Die Selektion der Stichproben kann ganze Befunde verfälschen. Denn es bräuchte eigentlich eine breite Studie, im breiten Kontext, mit Vielfalt. Man müsste die Lebensläufe vieler Menschen differenziert betrachten und sie befragen, was sie in ihrer Schulzeit erlebt haben. Stattdessen wird von kritischen Ereignissen ausgegangen und gesagt: "Wenn du heute eine psychische Erkrankung hast, wurdest du auch in der Schule gemobbt." Was erkenntnisgewinnende Aussagen angeht, ist das heikel. Häufig wird auch Korrelation mit Kausalität gleichgesetzt: Das heißt, dass von einem Ereignis als Ursache auf eine Wirkung geschlossen wird, obwohl dies nicht der Fall ist.

Wo können Opfer Hilfe finden?

Selbsthilfegruppen können hilfreich sein, bieten aber auch das Potenzial, dass man sich noch tiefer in die Erinnerungen eingräbt.

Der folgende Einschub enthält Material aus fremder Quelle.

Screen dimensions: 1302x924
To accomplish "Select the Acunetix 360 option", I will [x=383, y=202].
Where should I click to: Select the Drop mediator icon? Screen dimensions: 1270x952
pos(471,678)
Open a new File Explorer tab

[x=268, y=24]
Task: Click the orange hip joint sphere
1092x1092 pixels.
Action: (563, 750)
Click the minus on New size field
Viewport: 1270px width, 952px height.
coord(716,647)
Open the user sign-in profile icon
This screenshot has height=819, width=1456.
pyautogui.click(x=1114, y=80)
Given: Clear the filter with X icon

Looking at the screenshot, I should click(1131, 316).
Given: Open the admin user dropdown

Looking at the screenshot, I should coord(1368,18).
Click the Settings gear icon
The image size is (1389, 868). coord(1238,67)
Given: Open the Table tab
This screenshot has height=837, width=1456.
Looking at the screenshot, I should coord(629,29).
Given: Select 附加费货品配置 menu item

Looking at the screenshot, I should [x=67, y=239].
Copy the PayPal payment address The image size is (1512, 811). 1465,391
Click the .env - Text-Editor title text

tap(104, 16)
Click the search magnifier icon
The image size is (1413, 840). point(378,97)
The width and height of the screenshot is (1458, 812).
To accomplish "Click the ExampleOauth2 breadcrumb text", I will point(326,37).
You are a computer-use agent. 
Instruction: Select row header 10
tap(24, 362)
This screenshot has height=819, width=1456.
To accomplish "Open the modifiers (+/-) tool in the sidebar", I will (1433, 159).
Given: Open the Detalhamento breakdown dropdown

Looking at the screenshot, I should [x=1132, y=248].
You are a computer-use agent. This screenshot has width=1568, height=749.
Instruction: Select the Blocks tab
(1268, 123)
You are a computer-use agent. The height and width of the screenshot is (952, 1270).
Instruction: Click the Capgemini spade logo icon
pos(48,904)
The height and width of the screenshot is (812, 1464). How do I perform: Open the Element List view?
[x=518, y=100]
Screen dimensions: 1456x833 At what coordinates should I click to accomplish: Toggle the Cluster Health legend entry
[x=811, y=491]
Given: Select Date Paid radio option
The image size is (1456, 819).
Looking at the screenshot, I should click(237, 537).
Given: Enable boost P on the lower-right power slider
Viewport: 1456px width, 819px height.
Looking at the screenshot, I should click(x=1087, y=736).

Das ist auch nicht gut, so festigt sich die Erfahrung. Die Auseinandersetzung mit diesen Dingen gibt uns im Verhalten und im Denken großen Spielraum. Man könnte reflektieren, ob man in seiner alten Klasse selbst einem Opfer zu Hilfe gekommen wäre. Ich glaube, dass der richtige Weg ist, im vertrauten Kontext über die eigenen Erfahrungen zu sprechen. Man muss sich dabei von der Idee verabschieden, dass etwas passiert ist, das mit dem eigenen Wert zu tun hat. Das hat es nämlich nicht. Nichts tun ist jedenfalls immer die schlechteste Variante.